Friday, January 7, 2011

How NOT to respond to the gender gap

PZ recently made a post advertising the Southern California Secular Humanist Conference. While the poster was funny, I was a little disappointed in the list of names, and simply commented:
2/15 speakers are women? :|
Do I think that the event coordinators are sexist masterminds, purposefully plotting to exclude anyone with a preponderance of X chromosomes? Of course not. But I do think organizers need to be aware of these gender gaps. Some may be caused by subconscious sexism, but many are caused by a seemingly inescapable cycle:
  • Women aren't invited to speak at conferences...
  • So no one knows what good women speakers there are...
  • So when people go to plan conferences, all of the good speakers they think of are male.
Etc, etc, etc. One way to escape this cycle is to simply be aware of the problem, and work toward more equal representation. I'm not asking for 50% women exactly, but 13% is bordering on statistically significant from the expected distribution.

It's a big PR problem, too. You know how people keep asking where the atheist women are, or claim that atheism is a club for Old White Men? It's because they see events like this.

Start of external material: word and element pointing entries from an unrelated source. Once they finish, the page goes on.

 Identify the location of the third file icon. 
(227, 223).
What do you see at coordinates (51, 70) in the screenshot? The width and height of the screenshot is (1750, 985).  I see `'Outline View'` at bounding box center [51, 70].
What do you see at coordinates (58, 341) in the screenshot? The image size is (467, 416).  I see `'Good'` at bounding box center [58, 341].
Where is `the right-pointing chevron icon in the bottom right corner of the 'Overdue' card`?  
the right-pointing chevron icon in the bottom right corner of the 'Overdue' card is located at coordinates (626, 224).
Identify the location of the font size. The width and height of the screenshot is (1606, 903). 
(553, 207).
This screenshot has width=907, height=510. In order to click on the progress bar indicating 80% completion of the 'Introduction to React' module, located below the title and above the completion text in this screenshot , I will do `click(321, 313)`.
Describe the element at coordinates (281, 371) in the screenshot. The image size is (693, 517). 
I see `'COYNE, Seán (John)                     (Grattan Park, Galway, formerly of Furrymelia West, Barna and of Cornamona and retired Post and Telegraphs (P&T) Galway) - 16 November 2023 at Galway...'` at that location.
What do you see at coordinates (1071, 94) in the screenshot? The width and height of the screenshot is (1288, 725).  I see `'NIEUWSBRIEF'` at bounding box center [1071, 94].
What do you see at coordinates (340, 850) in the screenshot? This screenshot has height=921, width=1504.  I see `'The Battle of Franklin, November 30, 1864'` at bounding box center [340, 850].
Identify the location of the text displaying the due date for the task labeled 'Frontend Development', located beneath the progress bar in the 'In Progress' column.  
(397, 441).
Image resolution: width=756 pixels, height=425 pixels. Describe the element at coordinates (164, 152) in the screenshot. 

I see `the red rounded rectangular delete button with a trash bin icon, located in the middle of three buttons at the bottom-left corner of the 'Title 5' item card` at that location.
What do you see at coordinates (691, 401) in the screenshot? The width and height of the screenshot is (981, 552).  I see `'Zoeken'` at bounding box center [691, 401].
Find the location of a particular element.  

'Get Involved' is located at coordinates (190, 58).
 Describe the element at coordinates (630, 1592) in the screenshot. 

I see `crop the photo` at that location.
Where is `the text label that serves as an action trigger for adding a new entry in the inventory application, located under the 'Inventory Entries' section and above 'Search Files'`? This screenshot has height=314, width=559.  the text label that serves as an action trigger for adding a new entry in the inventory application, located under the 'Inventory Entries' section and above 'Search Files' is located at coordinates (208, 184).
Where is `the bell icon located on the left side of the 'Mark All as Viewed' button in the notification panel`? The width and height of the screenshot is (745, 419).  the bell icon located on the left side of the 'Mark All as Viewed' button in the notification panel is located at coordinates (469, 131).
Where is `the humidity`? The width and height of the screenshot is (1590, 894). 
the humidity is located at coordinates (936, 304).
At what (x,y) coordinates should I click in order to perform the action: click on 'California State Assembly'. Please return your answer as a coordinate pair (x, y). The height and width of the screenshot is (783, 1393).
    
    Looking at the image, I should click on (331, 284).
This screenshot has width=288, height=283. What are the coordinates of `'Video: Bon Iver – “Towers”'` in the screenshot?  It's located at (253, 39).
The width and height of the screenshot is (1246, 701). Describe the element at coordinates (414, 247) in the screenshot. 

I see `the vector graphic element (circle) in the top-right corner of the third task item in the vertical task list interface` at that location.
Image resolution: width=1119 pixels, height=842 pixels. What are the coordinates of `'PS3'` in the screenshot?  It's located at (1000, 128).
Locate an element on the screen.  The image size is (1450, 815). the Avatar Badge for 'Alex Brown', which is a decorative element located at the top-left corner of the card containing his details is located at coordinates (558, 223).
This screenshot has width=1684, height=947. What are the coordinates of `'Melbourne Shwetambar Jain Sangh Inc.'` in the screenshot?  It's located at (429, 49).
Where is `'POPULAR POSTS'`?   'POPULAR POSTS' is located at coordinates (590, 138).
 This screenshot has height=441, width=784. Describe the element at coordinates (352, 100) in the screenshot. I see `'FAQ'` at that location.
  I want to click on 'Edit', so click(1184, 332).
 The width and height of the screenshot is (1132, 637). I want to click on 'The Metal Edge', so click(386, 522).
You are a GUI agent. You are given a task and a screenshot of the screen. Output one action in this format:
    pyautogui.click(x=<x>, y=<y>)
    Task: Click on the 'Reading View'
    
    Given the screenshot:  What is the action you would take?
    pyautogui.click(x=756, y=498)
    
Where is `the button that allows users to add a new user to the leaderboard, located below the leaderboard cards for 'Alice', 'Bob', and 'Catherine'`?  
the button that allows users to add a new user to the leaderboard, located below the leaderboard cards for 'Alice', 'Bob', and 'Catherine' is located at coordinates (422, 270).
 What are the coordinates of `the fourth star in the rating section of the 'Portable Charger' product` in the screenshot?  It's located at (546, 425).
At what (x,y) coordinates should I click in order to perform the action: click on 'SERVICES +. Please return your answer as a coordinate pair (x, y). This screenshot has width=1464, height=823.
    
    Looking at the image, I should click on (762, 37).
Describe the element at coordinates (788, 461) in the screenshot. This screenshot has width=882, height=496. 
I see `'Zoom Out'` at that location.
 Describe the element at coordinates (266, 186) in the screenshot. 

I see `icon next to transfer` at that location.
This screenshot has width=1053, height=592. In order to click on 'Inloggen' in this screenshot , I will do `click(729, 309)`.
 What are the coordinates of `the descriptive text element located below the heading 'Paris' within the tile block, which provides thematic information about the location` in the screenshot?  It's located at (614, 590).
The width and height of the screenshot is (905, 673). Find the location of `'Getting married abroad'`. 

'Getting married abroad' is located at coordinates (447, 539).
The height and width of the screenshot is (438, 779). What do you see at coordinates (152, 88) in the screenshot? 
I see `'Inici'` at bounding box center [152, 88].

So how do you NOT respond to my concerns? Like the following commenter. I point them out because this type of thinking is way too common. Let me reply line by line:
Jennifurret, do you think the organizers are being sexist?
Not consciously or malevolently. Though the rest of your comment? That kind of is.
Should they seek out more women to speak?
Uh, yes. Already explained earlier in this post.
Do you have a list of such speakers you could give them?
I know you're trying to pompously assert that it's my duty as an Owner of Ladybits to solve this problem, and assuming that I've done nothing to help. But actually, yes, I do happen to have a giant list of awesome female atheists that is linked to repeatedly. Event organizers can feel free to consult it!
If you feel there need to be more women at such conferences, then by all means, go to such conferences. Get involved, write articles, get invited. I'd do it except I'm not qualified to be a woman, so you have to.
First of all, even if I was just some random commenter, this is annoying as hell. Obviously there are no qualified women to chose from already, so I should go and do the work to be at the same level as these deserving men. Thankfully this person proves my point (and makes them look like a total jackass) because I'm:
  • Involved. Board member of the Secular Student Alliance, popular atheist blogger, founder and former president of an atheist group.
  • Writing articles. Not just here, not just my popular piece on atheism at Ms. Blog, but actually published in an atheist book.
  • Getting invited. I currently have 7 upcoming speaking events, 4 of which are at conferences. I have a couple more that are potentially being worked out, one of them at a major conference.
This post isn't to just tell this person to go shove it. It's to illustrate how ludicrous and common this sort of thinking is. "Obviously women are underrepresented because they deserve it" is not only unhelpful, but an outright lie.